Why Isn't Every Credit Union Branch A Shared Branch?
Setting aside the smallest operations, there really isn't much anymore that a big bank can do that a credit union can't. Yes, banks can afford to throw more money at technology (which has evolved into something of a commodity now), can afford to make bigger mistakes (which come back to haunt them in the form of angry customers), and have the budgets for national TV buys (where they must compete with the Budweisers and General Motors).
The biggest remaining bank advantage is branches and convenience, the box-on-all-the-blocks strategy. So why, as we are five years into a new century, isn't every credit union branch a shared branch?
"Obviously, there have always been reasons why some credit unions have not been able to open shared branches," observed Sarah Canepa-Bang, president of Financial Service Centers Cooperative, Inc., San Dimas, Calif. "But as we are progressing we're finding many of those reasons going away."
Craig Beach, VP of marketing and business development for Credit Union Service Corp., Duluth, Ga., agrees. "The main reason, especially for smaller credit unions, has always been costs," he said. "But we've been able to lower that. Some small credit unions have used shared branches to grow and even help pay for new locations."
"If a credit union says that it's the dollars that are the problem, we can fix that," added Canepa-Bang, whose company's website notes its "mission" is that "every branch of every credit union is an outlet."
Beach said CUSC has been able to cut costs in part due to decreases in costs related to telecommunications and the technology behind its Next Generation Network.
But some old-fashioned road bumps remain. "One legitimate reason (more CUs don't participate) has been lack of parking, where credit unions don't even have enough parking for their own members," noted Canepa-Bang.
A less legitimate excuse, she said, is that the credit union has just one branch. She cited Allied Credit Union in California ($20 million) as a one-branch operation that "is doing a great job as an acquirer." (There are two types of shared branch participant: issuer and acquirer. An issuer credit union's members can use any branch in the network, for which the CU pays a fee per transaction. An acquirer's branch participates in the network, for which the CU is paid a fee for non-member transactions.) Canepa-Bang said FSCC has found that some members who belong to multiple CUs will do most of their business with the CU that's part of a shared branch network.
Beside costs, both Canepa-Bang and Beach responded similarly when asked what the biggest misconception of shared branching is.

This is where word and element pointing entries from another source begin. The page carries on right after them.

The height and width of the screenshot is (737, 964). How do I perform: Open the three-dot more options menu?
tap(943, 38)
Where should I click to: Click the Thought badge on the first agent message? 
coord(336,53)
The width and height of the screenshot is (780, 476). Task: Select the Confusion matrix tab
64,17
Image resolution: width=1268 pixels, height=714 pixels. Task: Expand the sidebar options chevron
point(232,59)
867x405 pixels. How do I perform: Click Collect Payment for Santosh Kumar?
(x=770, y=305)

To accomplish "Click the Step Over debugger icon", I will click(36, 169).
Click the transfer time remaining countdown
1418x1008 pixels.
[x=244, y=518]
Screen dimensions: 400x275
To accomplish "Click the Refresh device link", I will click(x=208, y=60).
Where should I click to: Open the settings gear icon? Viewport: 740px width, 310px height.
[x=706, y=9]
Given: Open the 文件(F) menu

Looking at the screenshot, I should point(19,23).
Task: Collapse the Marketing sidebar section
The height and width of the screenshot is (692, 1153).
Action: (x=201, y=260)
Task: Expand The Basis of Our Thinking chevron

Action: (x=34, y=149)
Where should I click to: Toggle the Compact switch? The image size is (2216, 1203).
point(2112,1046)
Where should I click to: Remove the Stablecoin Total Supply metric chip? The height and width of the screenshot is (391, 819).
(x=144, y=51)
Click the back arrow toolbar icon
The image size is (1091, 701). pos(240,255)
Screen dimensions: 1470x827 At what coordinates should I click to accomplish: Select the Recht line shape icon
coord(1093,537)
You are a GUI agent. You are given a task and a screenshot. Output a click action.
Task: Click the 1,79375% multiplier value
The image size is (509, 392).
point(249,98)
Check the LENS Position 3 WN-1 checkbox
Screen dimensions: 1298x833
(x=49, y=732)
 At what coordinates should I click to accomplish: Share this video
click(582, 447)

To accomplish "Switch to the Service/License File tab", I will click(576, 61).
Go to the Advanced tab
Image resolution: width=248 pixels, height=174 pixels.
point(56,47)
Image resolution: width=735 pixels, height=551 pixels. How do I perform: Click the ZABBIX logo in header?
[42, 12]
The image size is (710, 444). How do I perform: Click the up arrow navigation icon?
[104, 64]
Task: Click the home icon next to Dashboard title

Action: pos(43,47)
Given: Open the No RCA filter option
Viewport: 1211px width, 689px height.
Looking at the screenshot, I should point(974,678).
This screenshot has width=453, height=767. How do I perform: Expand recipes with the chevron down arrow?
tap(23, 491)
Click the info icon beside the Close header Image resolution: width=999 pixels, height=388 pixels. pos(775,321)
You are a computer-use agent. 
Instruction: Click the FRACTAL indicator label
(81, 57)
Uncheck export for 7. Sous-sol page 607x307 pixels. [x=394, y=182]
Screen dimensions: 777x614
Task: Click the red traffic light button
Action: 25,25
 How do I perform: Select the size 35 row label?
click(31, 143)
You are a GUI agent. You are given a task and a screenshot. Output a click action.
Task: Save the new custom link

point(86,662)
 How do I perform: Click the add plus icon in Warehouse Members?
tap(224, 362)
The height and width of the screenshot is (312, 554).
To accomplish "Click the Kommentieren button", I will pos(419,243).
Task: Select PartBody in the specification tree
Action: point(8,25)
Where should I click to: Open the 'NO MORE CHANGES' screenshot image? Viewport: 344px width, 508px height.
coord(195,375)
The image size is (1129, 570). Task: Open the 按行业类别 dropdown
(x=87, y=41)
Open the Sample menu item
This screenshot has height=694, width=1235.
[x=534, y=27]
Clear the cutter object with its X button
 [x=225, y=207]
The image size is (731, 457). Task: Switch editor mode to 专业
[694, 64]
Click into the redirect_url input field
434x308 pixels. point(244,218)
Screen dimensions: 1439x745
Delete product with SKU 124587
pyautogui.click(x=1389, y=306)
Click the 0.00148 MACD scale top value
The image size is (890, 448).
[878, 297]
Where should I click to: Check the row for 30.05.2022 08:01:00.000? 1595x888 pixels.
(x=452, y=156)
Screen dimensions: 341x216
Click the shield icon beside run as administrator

"It used to be, and I would underscore that, that there was fear that 'My members will be stolen,' " said Canepa-Bang. "But they've come to understand that doesn't happen."
"The big misconception is that 'If I send my members there, the big credit union will steal them'," agreed Beach. "There are penalties in place and there have always been rules about poaching. What credit unions find out is that their competition is the community bank, not the other credit union."
Canepa-Bang said a bigger obstacle to shared branching often remains in the shadows. "One thing that's left unsaid is the reason credit unions don't do it is the additional work on the operations side," she said. "But if you set it up right, get your data processing aligned, and your people trained, a shared branch transaction takes no more time. There are some terrific operations staff out there."
But what about the issue of members who use a shared branch doing nothing more than a transaction, and little else? Canepa-Bang said the best answer to that is a CEO who told her, "When I cash a check for a non-member, I make money. When I cash a check for a member, I lose money."
"The underlying question from an issuing perspective is, 'Are they high-value members?'," she continued. "We have found the members who use the shared branch are high-deposit members. They average deposits of $1,000."
Shared branches are long past the point of curiosity or the regional phenomenon they were when they first took root in Michigan. FSCC, which operates the CU Service Centers network, has 1,500 locations in 42 states and seven countries. Canepa-Bang described the past few years as "monster growth," pointing to the 200 outlets that will open this year. She said her goal for 2005 is 250 new locations.
CU Service Corp. has more than 1,400 locations, including 672 shared outlets. It recently knock, knock, knocked on Ecuador with an agreement to help expand shared branching in that country.
"Shared branches used to be sold as allowing members to go everywhere," Canepa-Bang said. "That remains true, but now they're sold as allowing members to go anywhere, you get income, and you are part of the cooperative."
Frank J. Diekmann is editor of The Credit Union Journal.